This model is a fintuned Qwen2.5-0.5B-Instruct on a custom preprocessed dataset (petkopetkov/medical-question-answering-synthetic). It was evaluated using qualitative ranking and achieves better results than the base model.

### Usage

First, install the Transformers library with:
```sh

pip install -U transformers

```

#### Run with the `pipeline` API

```python

from transformers import pipeline

import torch



system_prompt = (

    "You are a medical assistant trained to provide general health information. "

    "Follow these rules:\n"

    "1. Only answer the question asked.\n"

    "2. Do not provide any additional stories, anecdotes, or personal information.\n"

    "3. Do not deviate from medical facts.\n"

    "5. Do not include references/sources (papers, websites, etc.)\n"

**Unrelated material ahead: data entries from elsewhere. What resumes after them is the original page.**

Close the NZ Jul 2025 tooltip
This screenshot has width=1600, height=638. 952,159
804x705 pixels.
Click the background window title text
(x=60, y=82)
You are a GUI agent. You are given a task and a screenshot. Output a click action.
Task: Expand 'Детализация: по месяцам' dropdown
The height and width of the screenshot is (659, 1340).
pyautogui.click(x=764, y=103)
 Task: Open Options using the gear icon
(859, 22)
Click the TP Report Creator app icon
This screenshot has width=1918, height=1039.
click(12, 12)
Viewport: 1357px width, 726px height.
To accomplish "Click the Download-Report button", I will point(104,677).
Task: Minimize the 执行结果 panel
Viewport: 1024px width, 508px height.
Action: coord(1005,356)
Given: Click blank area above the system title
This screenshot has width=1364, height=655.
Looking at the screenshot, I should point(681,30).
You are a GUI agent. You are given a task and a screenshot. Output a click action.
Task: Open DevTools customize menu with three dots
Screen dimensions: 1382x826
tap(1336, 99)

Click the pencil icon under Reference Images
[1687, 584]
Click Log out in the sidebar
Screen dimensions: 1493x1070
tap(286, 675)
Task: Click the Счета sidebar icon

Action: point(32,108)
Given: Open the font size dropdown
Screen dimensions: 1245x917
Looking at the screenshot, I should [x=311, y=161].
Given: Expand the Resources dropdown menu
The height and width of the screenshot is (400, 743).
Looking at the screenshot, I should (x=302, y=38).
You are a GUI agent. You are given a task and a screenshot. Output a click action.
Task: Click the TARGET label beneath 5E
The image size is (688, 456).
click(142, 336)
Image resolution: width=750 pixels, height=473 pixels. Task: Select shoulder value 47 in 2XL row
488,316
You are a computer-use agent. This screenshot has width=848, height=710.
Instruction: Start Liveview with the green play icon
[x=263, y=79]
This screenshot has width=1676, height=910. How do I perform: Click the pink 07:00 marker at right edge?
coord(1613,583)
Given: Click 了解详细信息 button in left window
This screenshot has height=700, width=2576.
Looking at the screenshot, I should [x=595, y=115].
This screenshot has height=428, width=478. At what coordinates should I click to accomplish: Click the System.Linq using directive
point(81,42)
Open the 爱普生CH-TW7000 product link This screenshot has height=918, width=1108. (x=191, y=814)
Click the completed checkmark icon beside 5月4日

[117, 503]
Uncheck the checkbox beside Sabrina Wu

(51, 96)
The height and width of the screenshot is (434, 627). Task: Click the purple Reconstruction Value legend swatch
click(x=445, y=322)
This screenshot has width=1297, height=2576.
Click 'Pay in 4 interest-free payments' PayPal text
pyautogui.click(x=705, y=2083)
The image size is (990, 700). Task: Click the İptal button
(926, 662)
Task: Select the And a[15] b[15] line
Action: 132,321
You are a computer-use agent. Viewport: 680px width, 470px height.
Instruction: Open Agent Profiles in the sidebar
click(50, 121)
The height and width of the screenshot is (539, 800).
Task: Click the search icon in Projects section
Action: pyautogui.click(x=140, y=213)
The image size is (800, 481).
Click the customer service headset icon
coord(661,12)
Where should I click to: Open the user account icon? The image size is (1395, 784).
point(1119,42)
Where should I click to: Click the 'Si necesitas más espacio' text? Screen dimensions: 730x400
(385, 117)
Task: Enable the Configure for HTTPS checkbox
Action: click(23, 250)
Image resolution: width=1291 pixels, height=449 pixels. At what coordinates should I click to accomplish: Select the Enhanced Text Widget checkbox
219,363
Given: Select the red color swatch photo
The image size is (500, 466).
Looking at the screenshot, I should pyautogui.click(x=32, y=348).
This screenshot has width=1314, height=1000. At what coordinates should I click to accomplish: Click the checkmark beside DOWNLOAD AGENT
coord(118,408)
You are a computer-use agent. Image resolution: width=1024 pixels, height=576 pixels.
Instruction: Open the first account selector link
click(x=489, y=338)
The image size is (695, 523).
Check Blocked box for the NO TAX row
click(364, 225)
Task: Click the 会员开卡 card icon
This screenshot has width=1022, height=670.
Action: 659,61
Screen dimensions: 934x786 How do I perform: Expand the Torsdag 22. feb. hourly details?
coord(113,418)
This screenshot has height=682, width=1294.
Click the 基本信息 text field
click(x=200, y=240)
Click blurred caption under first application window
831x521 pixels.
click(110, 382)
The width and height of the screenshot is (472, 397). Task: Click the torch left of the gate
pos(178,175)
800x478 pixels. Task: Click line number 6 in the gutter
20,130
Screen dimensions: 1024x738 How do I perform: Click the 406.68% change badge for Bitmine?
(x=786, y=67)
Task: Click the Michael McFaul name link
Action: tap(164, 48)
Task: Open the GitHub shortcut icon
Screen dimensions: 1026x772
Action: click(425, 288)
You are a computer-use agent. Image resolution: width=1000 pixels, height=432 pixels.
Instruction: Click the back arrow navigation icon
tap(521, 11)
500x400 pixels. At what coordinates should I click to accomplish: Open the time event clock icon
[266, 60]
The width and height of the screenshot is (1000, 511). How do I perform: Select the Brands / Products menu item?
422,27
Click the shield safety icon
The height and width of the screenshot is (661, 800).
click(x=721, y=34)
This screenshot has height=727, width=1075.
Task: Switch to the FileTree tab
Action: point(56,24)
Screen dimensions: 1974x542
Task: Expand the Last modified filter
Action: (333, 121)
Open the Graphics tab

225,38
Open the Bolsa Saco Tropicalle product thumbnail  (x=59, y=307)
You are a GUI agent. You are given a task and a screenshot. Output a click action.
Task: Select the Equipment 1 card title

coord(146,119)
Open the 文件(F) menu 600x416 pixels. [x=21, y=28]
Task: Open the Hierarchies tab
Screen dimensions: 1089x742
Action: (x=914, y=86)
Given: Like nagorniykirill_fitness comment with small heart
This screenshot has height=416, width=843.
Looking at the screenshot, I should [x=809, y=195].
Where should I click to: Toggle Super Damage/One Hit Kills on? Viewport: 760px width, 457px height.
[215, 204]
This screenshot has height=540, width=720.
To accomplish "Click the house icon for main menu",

    "6. Be concise and accurate.\n\n"

    ""

)



prompt = "What is contact dermatitis, and what are some of the typical symptoms associated with this condition, including the type of hypersensitivity reaction that causes it?"



chat = [

    {"role": "system", "content": system_prompt},

    {"role": "user", "content": prompt},

]



pipe = pipeline(

  task="text-generation",

  model="petkopetkov/Qwen2.5-0.5B-Instruct-med-diagnosis",

  torch_dtype=torch.bfloat16,

  device_map="auto",

  max_new_tokens=1024,

)



response = pipe(chat)



print(response[0]["generated_text"][0])

```